* **About this exercise**:
Whenever a line below includes the string "agent", show it.

* **Data shown**:

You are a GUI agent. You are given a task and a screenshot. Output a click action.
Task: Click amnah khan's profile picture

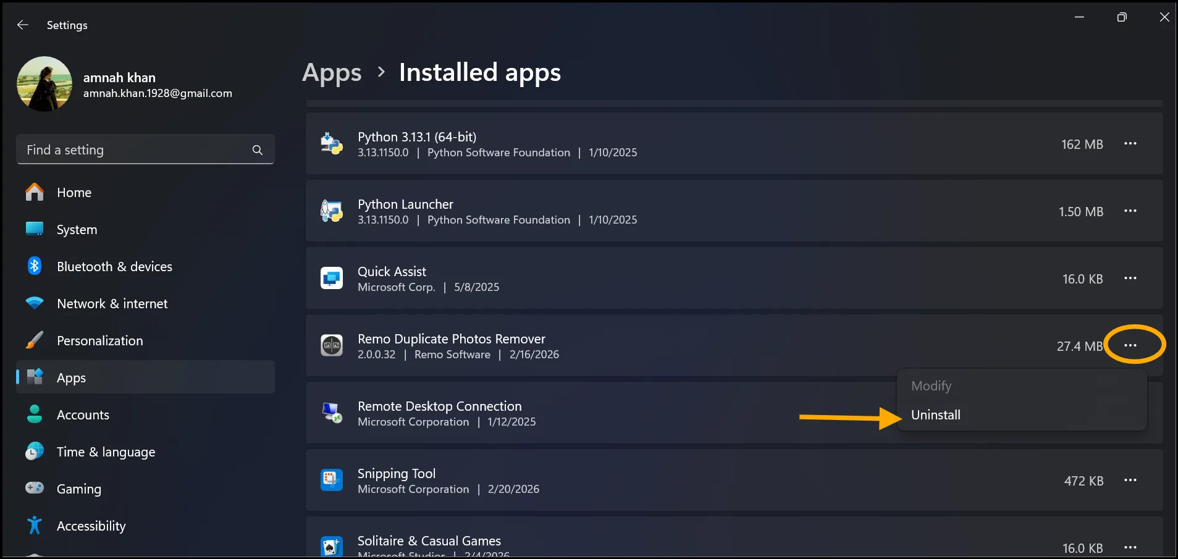tap(44, 83)
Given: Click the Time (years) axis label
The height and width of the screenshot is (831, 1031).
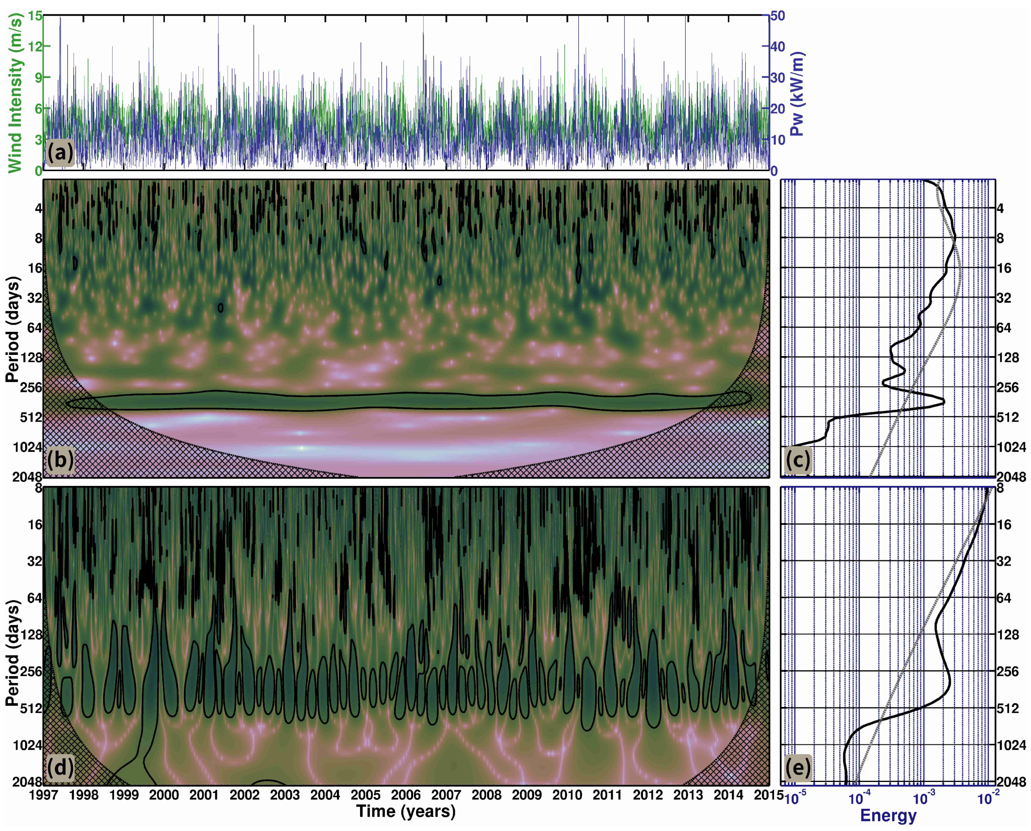Looking at the screenshot, I should pos(406,811).
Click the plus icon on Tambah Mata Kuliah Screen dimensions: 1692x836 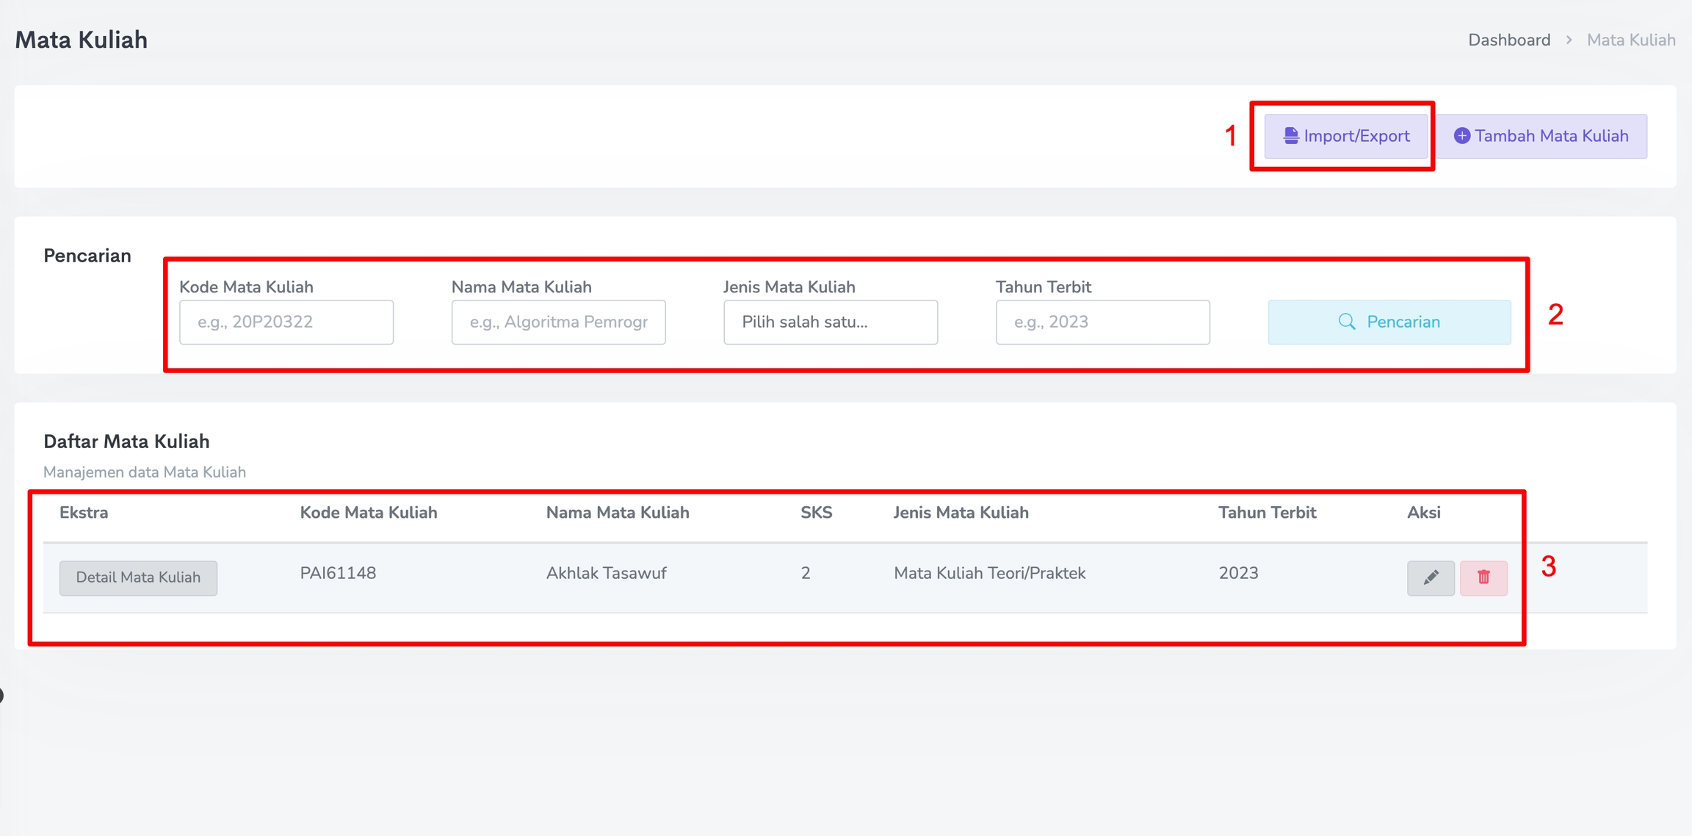(x=1461, y=136)
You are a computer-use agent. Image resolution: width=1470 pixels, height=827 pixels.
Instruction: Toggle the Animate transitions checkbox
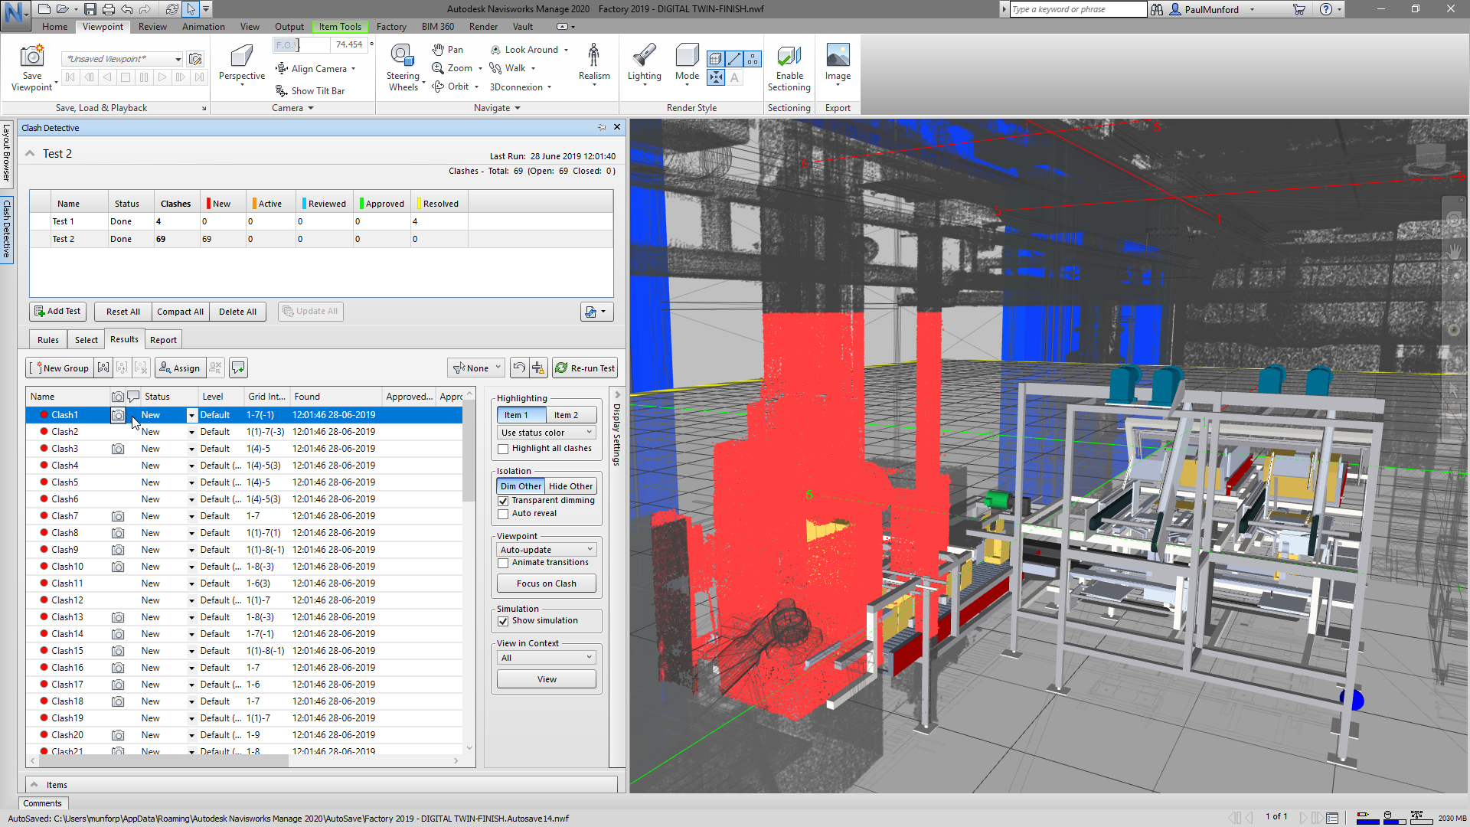pos(503,563)

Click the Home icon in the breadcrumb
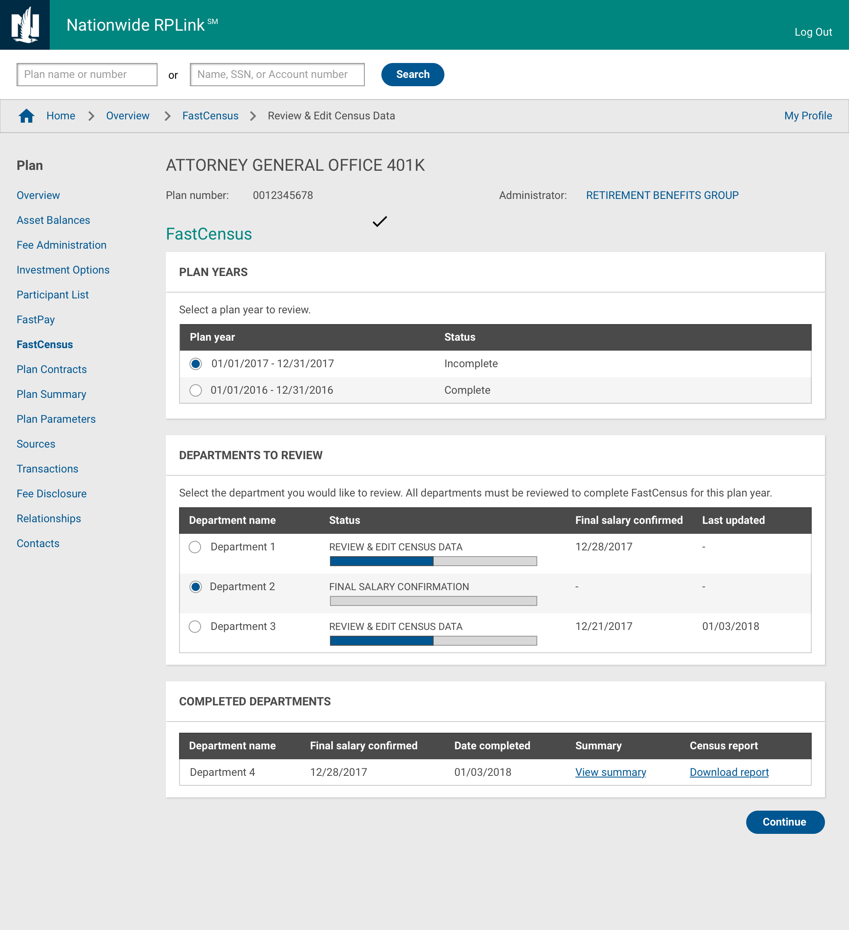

* **Completed task**:
You are a GUI agent. You are given a task and a screenshot. Output a click action.
You are a computer-use agent. Image resolution: width=1470 pixels, height=827 pixels.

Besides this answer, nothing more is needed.